I'm working on trying to use ligands that are referenced in UniProt with the same ligand in PDB entries. For many ligands (e.g. FAD), the three-letter code is the same in both UniProt and PDB entries, but for some there is a slight difference. For example, for haemoglobin 1a9w chain A, in the PDB file I find "HEM" but in the corresponding UniProt entry (P69905) I find "heme b". "heme b" (in the UniProt json) has chebi id CHEBI:60344.
I downloaded the full ChEBI sdf file from https://ftp.ebi.ac.uk/pub/databases/chebi/SDF/, and find there are three haems that are close to what I want. So far, so good.
If I use the following code to calculate Tanimoto coefficients using CHEBI:60344 as a reference, one of the haems is okay but the other raises a C++ exception that I haven't been able to catch in my Python code. The problem is that if my list of chebi ids is the other way round, the code always fails before I get a value for the Tanimoto coefficient.
My question is - is this a bug in my implementation of the RDKIT code, is it a bug in the RDKIT code, is it a bug in the ChEBI module of bioservices, is the SMILES string in the ChEBI sdf file written incorrectly, or is there another issue?

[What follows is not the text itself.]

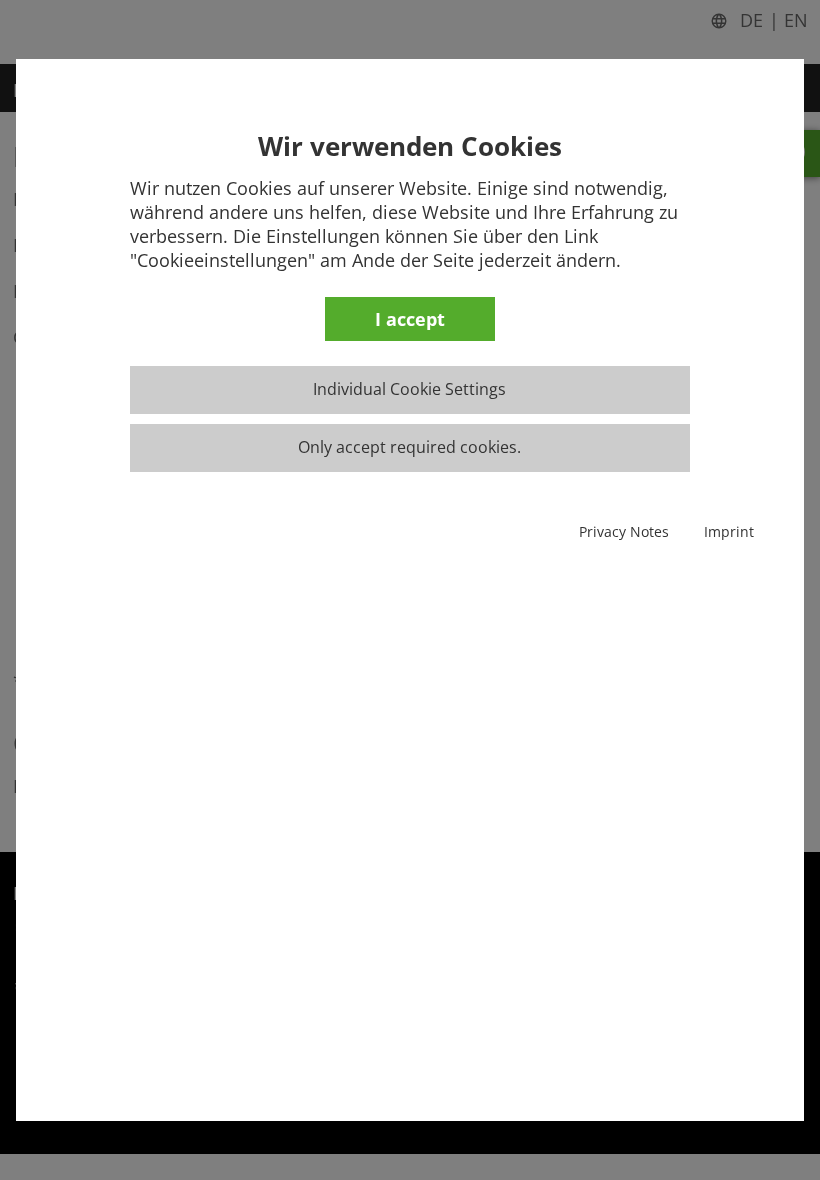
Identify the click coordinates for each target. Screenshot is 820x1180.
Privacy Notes (624, 531)
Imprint (729, 531)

This is all using conda installed rdkit, bioservices, python3.9 etc on a (old) Mac Pro running High Sierra (can't upgrade to a newer OS).
Ran this code:
from rdkit import Chem, DataStructs
from bioservices import ChEBI
heme = ChEBI()
heme_chebi_id = "CHEBI:60344"
heme_smiles = heme.getCompleteEntity(heme_chebi_id).smiles
target = Chem.MolFromSmiles(heme_smiles)
fp2 = Chem.RDKFingerprint(target)
for chebi_id in ["CHEBI:17627", "CHEBI:26355"]:
ch = ChEBI()
smiley = ch.getCompleteEntity(chebi_id).smiles
print("reference:", heme_chebi_id)
print("target: ", chebi_id)
print("reference:", heme_smiles)
print("target: ", smiley)
ref = Chem.MolFromSmiles(smiley)
fp1 = Chem.RDKFingerprint(ref)
Tan = DataStructs.TanimotoSimilarity(fp1, fp2)
print(Tan)
print("-" * 64)
exit()
got this output:
reference: CHEBI:60344
target: CHEBI:17627
reference: CC1=C(CCC([O-])=O)C2=[N+]3C1=Cc1c(C)c(C=C)c4C=C5C(C)=C(C=C)C6=[N+]5[Fe--]3(n14)n1c(=C6)c(C)c(CCC([O-])=O)c1=C2
target: CC1=C(CCC(O)=O)C2=[N+]3C1=Cc1c(C)c(C=C)c4C=C5C(C)=C(C=C)C6=[N+]5[Fe--]3(n14)n1c(=C6)c(C)c(CCC(O)=O)c1=C2
Tanimoto coefficient: 1.0
reference: CHEBI:60344
target: CHEBI:26355
reference: CC1=C(CCC([O-])=O)C2=[N+]3C1=Cc1c(C)c(C=C)c4C=C5C(C)=C(C=C)C6=[N+]5[Fe--]3(n14)n1c(=C6)c(C)c(CCC([O-])=O)c1=C2
target: CC1=C(CCC(O)=O)C2=[N]3C1=Cc1c(C)c(C=C)c4C=C5C(C)=C(C=C)C6=[N]5[Fe]3(n14)n1c(=C6)c(C)c(CCC(O)=O)c1=C2
[12:36:26] Explicit valence for atom # 9 N, 4, is greater than permitted
Traceback (most recent call last):
File "/Volumes/Users/harry/icl/phyre2-ligand/./tanimoto_test.py", line 20, in <module>
fp1 = Chem.RDKFingerprint(ref)
Boost.Python.ArgumentError: Python argument types in
rdkit.Chem.rdmolops.RDKFingerprint(NoneType)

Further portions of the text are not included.